Fr. Victor's varied experience as a young scientist and late vocation to the priesthood helped to prepare him for his mission. In his words, it gave him "professional expertise in physics and theology" and an "educational acquaintance" with philosophy, history and various scientific disciplines. His first technical experience was in electronics. He studied radio and television technology in high school, graduating in 1958. His first job out of high school was with Remington Rand Univac, where he worked as an electrical draftsman on the first transistorized computer. He went on to become an electronic designer and also worked as an electronic technician at Univac. He continued his study of electronics in the U.S. Naval Air Reserve, specializing in antisubmarine warfare technology. He worked at General Electric Corporation as a mathematics technician doing vibrations studies of re-entry vehicles. He received a B.S. in electronic physics from La Salle College in 1968. After graduation from college, he worked as an electromagnetics physicist for General Electric Corporation, where he studied the effects of electromagnetic pulse radiation on semiconductor diodes.

Fr. Victor's interest in electronics led him to physics. He received a Ph.D. in physics from Temple University in 1974. At Temple he did experimental work in holography, theoretical work in statistical mechanics, and operated a planetarium. He did his dissertation research at the National Bureau of Standards research reactor, where he gained experience in the fields of precision thermodynamic measurements, cryogenics, vacuum technology, critical phenomena in fluids, neutron diffraction and nuclear instrumentation.

After receiving his Ph.D., Dr. Warkulwiz went to work for the Central Intelligence Agency as a physical scientist/intelligence officer, where he specialized in ballistic missile systems. From there he went on to Magdalen College to teach science and mathematics in a "great books" program. At Magdalen he conducted seminar courses in classical mathematics, natural philosophy, astronomy, optics, atomic chemistry and physics, logic, and philosophic biology. He lectured on ancient and medieval history, the history and nature of communism, and creationism vs. the theory of evolution. Dr. Warkulwiz then returned to the Washington, D.C. area to work for aerospace consultant firms. He worked at Quest Research Corporation, where he did a study of dynamic infrared imaging and at ANSER Corporation, where he specialized in space technology. While at ANSER, Dr. Warkulwiz heard the call to the priesthood.

In preparing for the priesthood, Fr. Victor received an M.Div. from Mount St. Mary's Seminary in Emmitsburg, MD and an M.A. in theology from Holy Apostles Seminary in Cromwell, CT. He taught courses in literature, mathematics and physics at the college seminary in Cromwell and courses in philosophy and religion at the Franciscan Friars of Mary Immaculate scholasticate.
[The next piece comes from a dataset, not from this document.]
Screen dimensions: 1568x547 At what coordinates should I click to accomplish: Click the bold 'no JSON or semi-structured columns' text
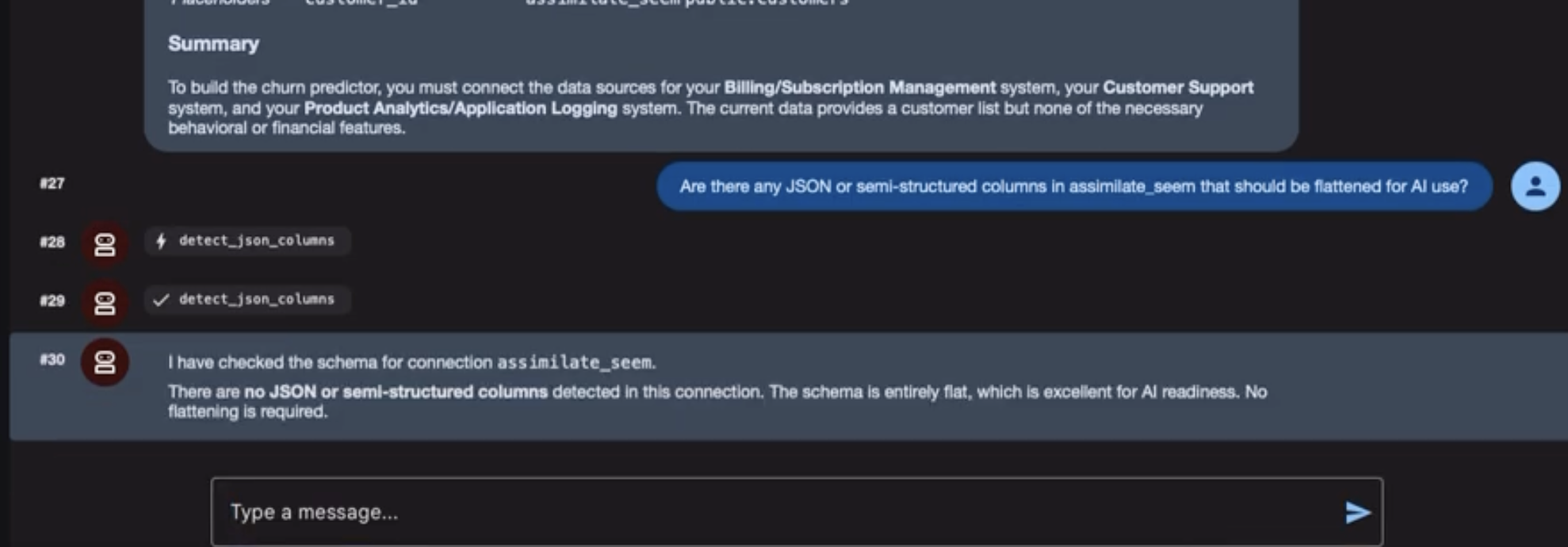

He also conducted Bible and catechism classes in a summer program for youth. Fr. Victor was ordained a Roman Catholic priest in 1991 as a member of the Missionary Priests of the Blessed Sacrament and helped hundreds of parishes in the U.S. and elsewhere to start or maintain perpetual Eucharistic adoration. He was named national director of the Apostolate for Perpetual Eucharist Adoration in October 1998 and theological reviewer for the Kolbe Center for the Study of Creation in 2001.

Fr. Victor's book The Doctrines of Genesis 1-11 was a milestone in the development of a comprehensive defense of the traditional Catholic doctrine of creation, and it was followed by his publication of the first English translation of St. Lawrence of Brindisi's Commentary on Genesis 1-3, the last commentary on Genesis by a Doctor of the Church, one who knew all of the Biblical languages and who was familiar with all of the leading commentators on Genesis in Hebrew, Latin and Greek. Fr. Victor participated in many Kolbe seminars and conferences, including our first international symposium in Rome in 2002, and he obtained one of the first written testimonials of support for the work of the Kolbe Center from a successor of the Apostles, when Bishop Robert A. Vasa wrote a foreword for The Doctrines of Genesis 1-11.

Please remember Fr. Victor Warkulwiz in your prayers and Holy Masses.

May his soul, and the souls of all the faithful departed, through the mercy of God rest in peace. Amen.